For instance, when executing the following SQL query:
SELECT row_id AS id, cast(new_row_data ->> 'price_in_cents' AS int) AS price_in_cents, new_row_data ->> 'publisher' AS publisher, new_row_data ->> 'title' AS title, new_row_data ->> 'author_id' AS author_id, dml_timestamp as version_timestamp FROM audit_log WHERE table_name = 'book' ORDER BY dml_timestamp
We will get all the book
table changes:
| id | price_in_cents | publisher | title | author_id | version_timestamp | |----|----------------|-----------|-----------------------------------------------|-----------|----------------------------| | 1 | 3990 | Amazon | High-Performance Java Persistence 1st edition | 1 | 2022-10-20 19:15:37.326810 | | 1 | 4499 | Amazon | High-Performance Java Persistence 1st edition | 1 | 2022-10-20 19:52:51.696792 | | 1 | | | | | 2022-10-20 19:56:35.847542 |
Awesome, right?
If you enjoyed this article, I bet you are going to love my Book and Video Courses as well.
Conclusion
As you can see, adding an audit log for YugabyteDB is just as easy as doing it in PostgreSQL. Not only that it supports JSONB columns, but database triggers and functions work exactly in the same way.
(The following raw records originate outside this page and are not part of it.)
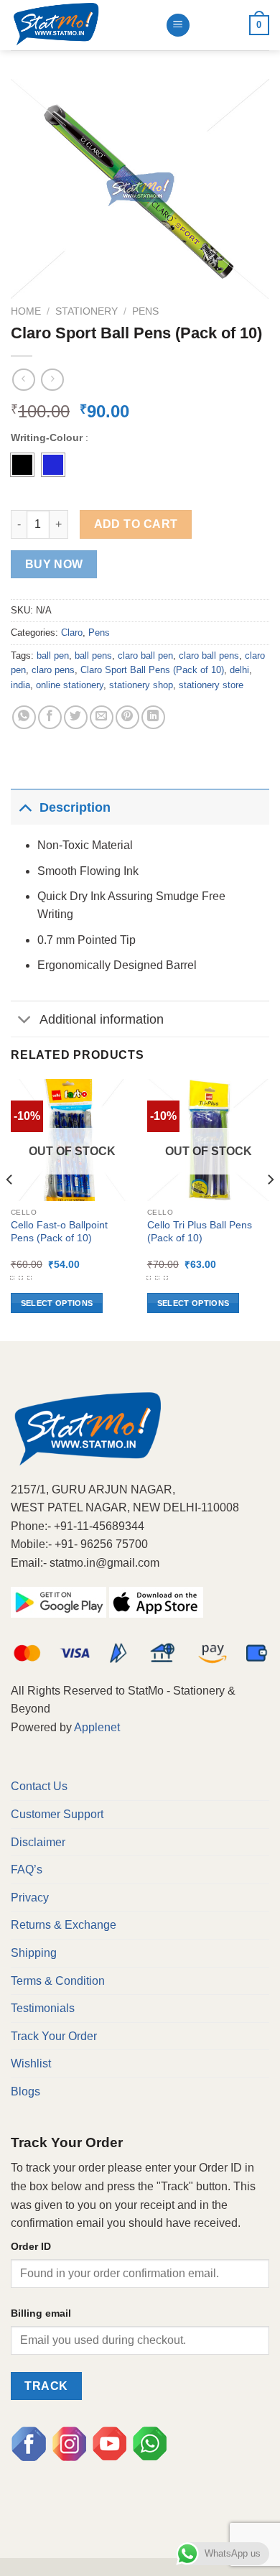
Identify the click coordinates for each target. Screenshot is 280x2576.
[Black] (22, 464)
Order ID (31, 2246)
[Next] (270, 1209)
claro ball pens (209, 655)
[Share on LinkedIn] (153, 717)
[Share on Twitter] (76, 717)
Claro (72, 632)
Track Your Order (54, 2036)
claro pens (53, 669)
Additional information (101, 1019)
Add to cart (136, 524)
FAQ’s (26, 1869)
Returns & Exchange (63, 1925)
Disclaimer (38, 1842)
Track (45, 2386)
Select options (57, 1303)
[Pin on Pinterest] (127, 717)
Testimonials (43, 2008)
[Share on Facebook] (50, 717)
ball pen (53, 655)
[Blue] (53, 464)
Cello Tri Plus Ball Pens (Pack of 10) (199, 1231)
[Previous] (10, 1209)
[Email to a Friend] (101, 717)
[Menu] (178, 25)
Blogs (25, 2091)
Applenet (97, 1727)
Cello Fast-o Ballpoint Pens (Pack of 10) (59, 1231)
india (20, 685)
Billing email (41, 2313)
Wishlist (31, 2063)
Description (75, 807)
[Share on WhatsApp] (24, 717)
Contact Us (39, 1786)
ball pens (93, 655)
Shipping (34, 1953)
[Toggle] (25, 807)
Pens (145, 311)
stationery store (211, 685)
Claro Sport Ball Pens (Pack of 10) (152, 669)
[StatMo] (82, 25)
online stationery (69, 685)
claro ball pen (145, 655)
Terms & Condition (58, 1981)
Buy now (54, 564)
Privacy (30, 1897)
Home (26, 311)
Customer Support (57, 1814)
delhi (239, 669)
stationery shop (141, 685)
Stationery (86, 311)
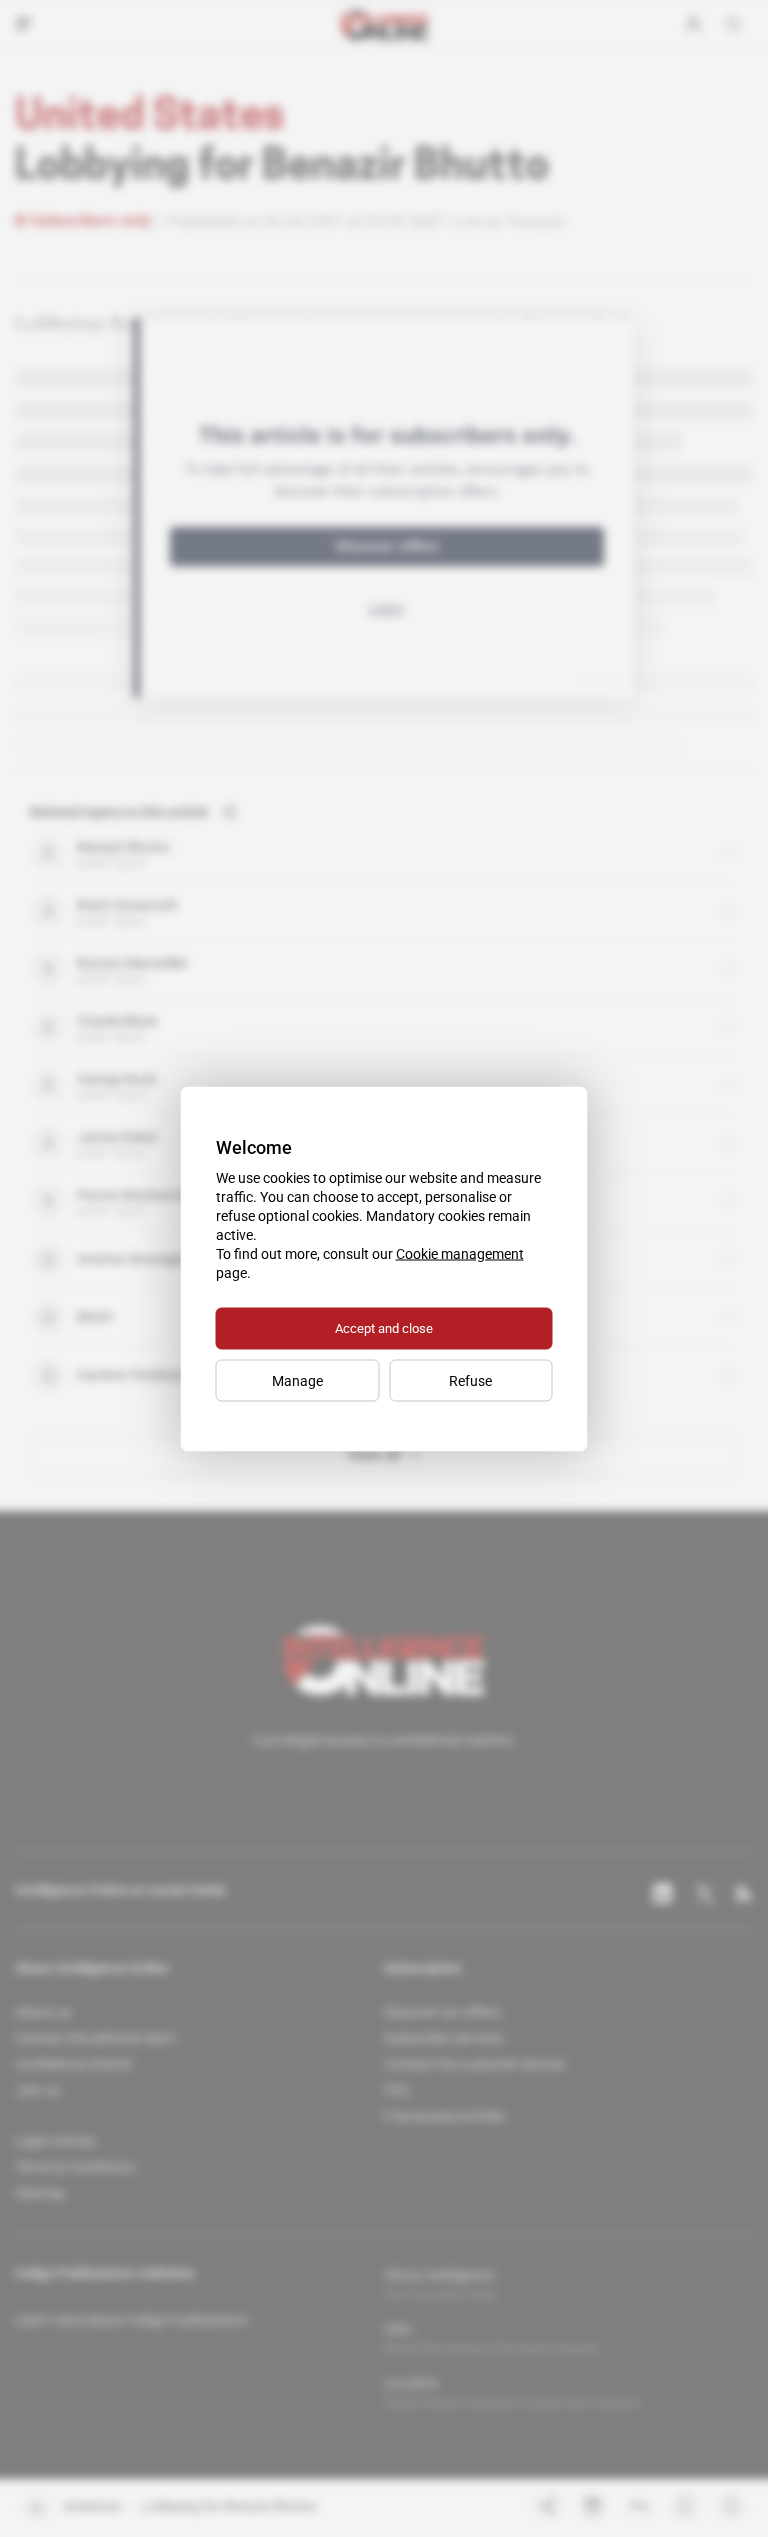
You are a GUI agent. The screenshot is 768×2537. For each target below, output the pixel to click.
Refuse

Using this audit log feature will allow you to track modifications across all database tables that need to be audited.
This research was funded by Yugabyte and conducted in accordance with the blog ethics policy.
While the article was written independently and reflects entirely my opinions and conclusions, the amount of work involved in making this article happen was compensated by Yugabyte.